O gosto que prevalece é sempre o gosto da maioria, num certo sentido. Por outro lado, o gosto da minoria tem formas de transmissão intergeracional mais fortes. O cânone, a escola, a crítica, o ensaio e o pensamento não são feitos pelas maiorias. É possível que artistas que nunca corresponderam ao gosto maioritário continuem a transitar e a existir, porque continua a haver minorias activas que fazem com que eles existam. Há um aspecto potencialmente muito positivo na internet que são as comunidades de gosto, com pessoas de países e nacionalidades diferentes. E depois há o reverso da medalha: pessoas que conduzem a sua vida online só rodeadas de quem tem a mesma opinião que elas. Fez-me muita impressão ler entrevistas sobre o Brexit a vários escritores ingleses e havia duas constantes quase sem excepção: eu sou por ficar e não conheço ninguém que tenha uma opinião política diferente da minha. Isso é horrivelmente empobrecedor e em última análise perigoso do ponto de vista democrático.

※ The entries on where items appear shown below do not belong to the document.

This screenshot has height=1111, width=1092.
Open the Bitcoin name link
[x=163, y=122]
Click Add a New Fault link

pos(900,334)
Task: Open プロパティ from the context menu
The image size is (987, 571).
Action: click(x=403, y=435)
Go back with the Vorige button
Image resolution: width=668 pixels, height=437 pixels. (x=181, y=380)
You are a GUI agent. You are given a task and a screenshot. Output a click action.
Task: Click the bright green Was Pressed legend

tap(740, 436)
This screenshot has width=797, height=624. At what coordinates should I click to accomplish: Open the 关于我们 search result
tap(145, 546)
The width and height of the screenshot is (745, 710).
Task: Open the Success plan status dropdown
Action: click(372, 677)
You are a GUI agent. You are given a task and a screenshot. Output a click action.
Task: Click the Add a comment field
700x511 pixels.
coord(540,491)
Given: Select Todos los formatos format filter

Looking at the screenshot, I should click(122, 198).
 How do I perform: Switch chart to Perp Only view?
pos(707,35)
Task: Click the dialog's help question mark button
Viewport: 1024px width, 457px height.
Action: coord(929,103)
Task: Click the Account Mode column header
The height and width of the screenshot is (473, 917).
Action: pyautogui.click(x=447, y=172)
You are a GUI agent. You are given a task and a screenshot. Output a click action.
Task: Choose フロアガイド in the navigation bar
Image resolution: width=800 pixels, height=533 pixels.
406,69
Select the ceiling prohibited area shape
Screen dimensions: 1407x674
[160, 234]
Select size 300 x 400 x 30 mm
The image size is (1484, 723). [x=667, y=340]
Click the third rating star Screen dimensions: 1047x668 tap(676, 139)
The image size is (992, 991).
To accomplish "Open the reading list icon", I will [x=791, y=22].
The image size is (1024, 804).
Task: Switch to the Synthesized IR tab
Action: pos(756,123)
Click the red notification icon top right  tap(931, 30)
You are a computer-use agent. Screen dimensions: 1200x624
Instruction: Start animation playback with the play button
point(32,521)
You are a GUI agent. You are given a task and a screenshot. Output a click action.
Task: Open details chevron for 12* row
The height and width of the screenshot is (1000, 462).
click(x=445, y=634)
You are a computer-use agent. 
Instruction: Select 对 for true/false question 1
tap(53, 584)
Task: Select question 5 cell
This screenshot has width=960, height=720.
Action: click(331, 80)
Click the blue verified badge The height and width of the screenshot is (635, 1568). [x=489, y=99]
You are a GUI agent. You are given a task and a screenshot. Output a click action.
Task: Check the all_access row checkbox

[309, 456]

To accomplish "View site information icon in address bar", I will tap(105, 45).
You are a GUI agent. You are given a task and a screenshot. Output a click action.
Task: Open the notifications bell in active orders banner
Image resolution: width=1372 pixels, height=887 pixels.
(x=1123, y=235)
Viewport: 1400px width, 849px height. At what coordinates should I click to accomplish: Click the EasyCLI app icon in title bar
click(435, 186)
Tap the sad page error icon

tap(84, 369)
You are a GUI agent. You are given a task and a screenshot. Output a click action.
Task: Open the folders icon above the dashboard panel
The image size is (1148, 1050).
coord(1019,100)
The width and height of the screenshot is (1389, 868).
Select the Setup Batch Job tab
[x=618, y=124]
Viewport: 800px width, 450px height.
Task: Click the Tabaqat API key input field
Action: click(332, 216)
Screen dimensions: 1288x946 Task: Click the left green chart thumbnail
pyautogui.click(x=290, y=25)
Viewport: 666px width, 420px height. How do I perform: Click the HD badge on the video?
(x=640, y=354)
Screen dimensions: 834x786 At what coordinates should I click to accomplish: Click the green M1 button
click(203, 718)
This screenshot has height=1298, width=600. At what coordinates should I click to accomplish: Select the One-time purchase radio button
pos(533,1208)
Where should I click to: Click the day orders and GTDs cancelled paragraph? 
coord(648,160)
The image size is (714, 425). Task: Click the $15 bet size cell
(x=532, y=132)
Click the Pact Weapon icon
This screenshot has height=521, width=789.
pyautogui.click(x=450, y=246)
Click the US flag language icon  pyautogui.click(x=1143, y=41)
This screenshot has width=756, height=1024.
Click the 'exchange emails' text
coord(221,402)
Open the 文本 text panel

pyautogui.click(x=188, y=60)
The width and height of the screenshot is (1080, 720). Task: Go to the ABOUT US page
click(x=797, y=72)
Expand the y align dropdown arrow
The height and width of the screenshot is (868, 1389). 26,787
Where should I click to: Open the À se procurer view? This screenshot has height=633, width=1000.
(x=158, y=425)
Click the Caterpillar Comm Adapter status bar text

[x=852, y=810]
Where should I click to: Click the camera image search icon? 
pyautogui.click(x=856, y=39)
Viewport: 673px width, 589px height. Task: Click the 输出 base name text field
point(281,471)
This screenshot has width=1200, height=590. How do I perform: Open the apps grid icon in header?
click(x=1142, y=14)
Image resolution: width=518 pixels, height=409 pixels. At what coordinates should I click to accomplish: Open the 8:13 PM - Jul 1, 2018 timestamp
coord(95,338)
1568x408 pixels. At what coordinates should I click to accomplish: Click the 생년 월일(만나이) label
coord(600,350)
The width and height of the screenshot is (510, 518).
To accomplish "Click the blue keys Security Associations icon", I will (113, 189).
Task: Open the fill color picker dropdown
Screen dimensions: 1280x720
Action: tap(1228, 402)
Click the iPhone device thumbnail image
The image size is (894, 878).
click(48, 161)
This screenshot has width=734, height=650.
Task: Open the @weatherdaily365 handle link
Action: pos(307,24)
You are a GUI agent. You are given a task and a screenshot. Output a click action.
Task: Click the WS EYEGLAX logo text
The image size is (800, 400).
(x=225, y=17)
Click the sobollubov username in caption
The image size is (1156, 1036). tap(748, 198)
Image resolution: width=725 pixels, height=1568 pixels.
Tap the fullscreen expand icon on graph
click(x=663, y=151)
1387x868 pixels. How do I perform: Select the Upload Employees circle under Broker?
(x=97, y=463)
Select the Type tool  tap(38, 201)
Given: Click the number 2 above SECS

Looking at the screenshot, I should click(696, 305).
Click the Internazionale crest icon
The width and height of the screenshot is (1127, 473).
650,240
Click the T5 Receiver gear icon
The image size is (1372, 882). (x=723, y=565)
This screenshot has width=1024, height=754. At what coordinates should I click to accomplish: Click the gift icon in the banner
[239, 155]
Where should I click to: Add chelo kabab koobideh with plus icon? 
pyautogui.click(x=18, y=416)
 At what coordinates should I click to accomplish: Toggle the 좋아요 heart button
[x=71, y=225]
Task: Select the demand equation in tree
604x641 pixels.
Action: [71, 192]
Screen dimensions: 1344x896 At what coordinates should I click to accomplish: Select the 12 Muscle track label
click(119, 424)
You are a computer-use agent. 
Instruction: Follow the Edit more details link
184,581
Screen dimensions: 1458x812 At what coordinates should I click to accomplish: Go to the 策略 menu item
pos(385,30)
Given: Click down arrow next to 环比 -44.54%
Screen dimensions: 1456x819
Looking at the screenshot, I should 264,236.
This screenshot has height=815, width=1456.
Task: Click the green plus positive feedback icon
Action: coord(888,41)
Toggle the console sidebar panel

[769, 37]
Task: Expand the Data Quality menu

A internet veio uniformizar ou ajudar a diversidade?
Há fenómenos e cantos diferentes da internet. Desde a teologia à pornografia, não há nenhuma área da vida humana que não esteja na internet. Nesse sentido, a internet alarga a oferta, o balanço é gigantescamente positivo.
Um computador a escrever um texto ou uma máquina a fazer uma pintura – é arte?
Aquilo que me parece é que isso feito por um computador dificilmente tem uma intenção estética. Pode ter uma lógica e até pode ser bonito, mas são coisas mais atribuíveis ao acaso. Se houver uma sala de pessoas a dizer frases, de vez em quando alguém vai dizer uma frase que pode ser um verso, mas isso não prova que é um poeta. Mas não me inquieta nada, não creio que os poetas vão ficar no desemprego por causa dos computadores.